-- Task description --
Output exactly, and only, the lines below from the one with "This screenshot has height=252, width=497." down to the one with "Select the AI". Include both end lines and no pictures.

-- Records supplied --

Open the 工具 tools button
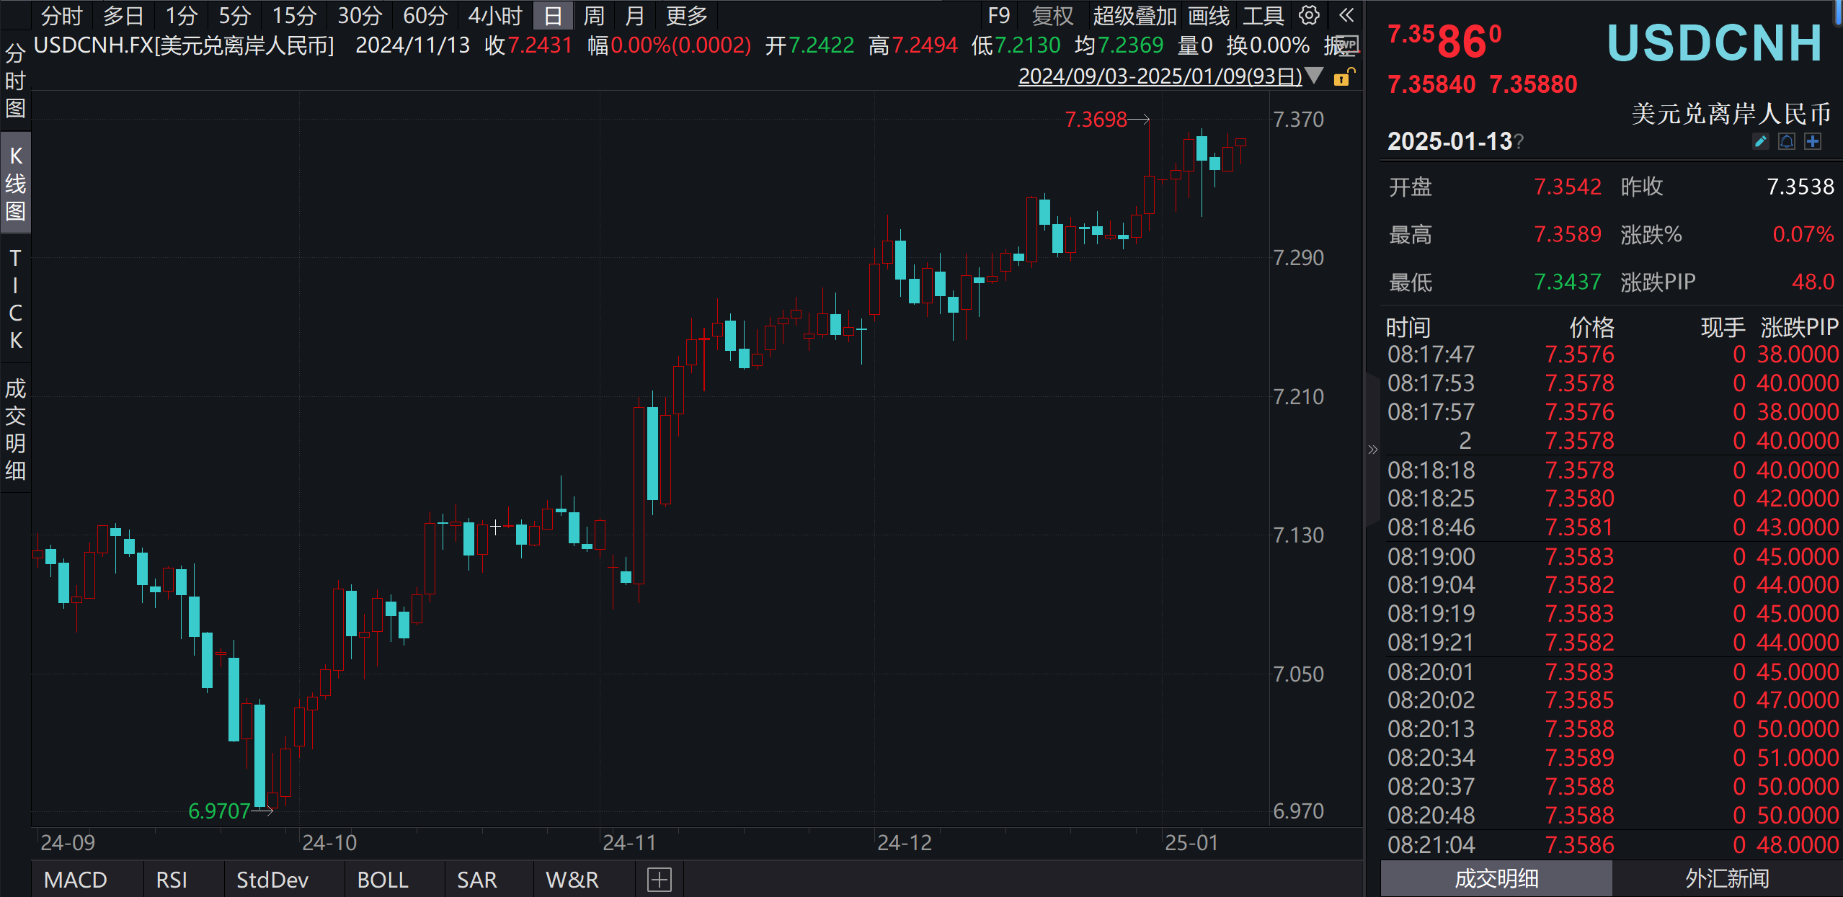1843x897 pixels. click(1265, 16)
--
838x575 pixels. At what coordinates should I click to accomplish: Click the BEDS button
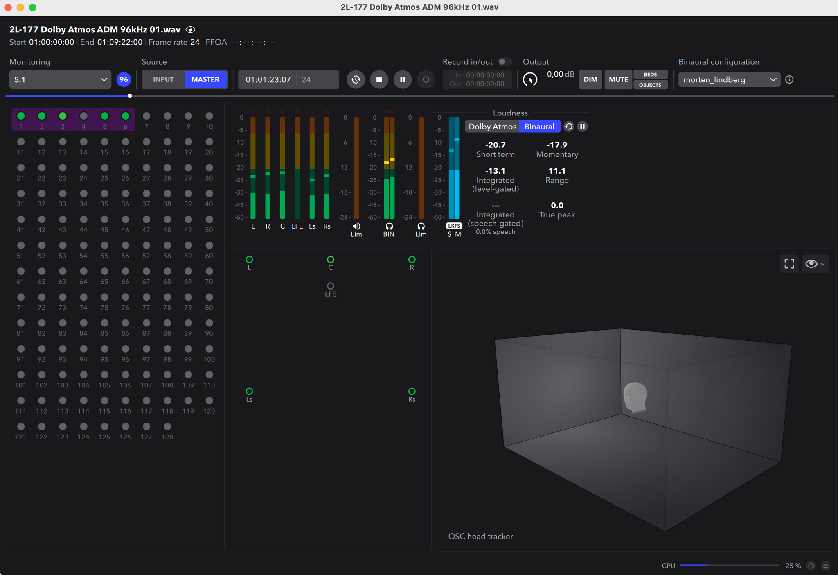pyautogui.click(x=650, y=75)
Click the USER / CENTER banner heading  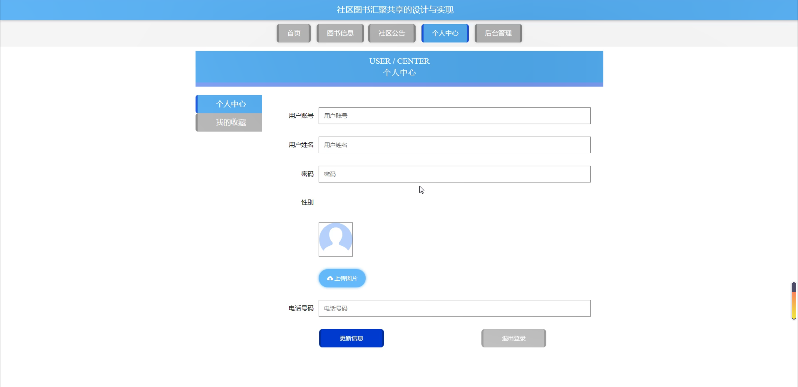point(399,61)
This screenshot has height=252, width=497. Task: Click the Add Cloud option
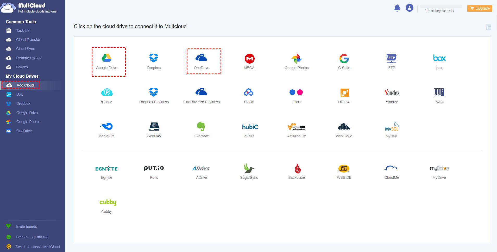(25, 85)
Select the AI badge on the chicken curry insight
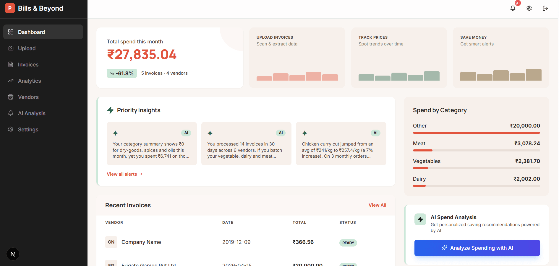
...
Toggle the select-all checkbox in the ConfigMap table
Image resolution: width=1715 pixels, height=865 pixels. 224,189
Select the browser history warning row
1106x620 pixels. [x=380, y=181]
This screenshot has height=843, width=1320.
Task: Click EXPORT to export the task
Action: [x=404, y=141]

-- Response area --
This screenshot has height=252, width=497. Task: Click the Add Cloud option
(25, 85)
Select the AI badge on the chicken curry insight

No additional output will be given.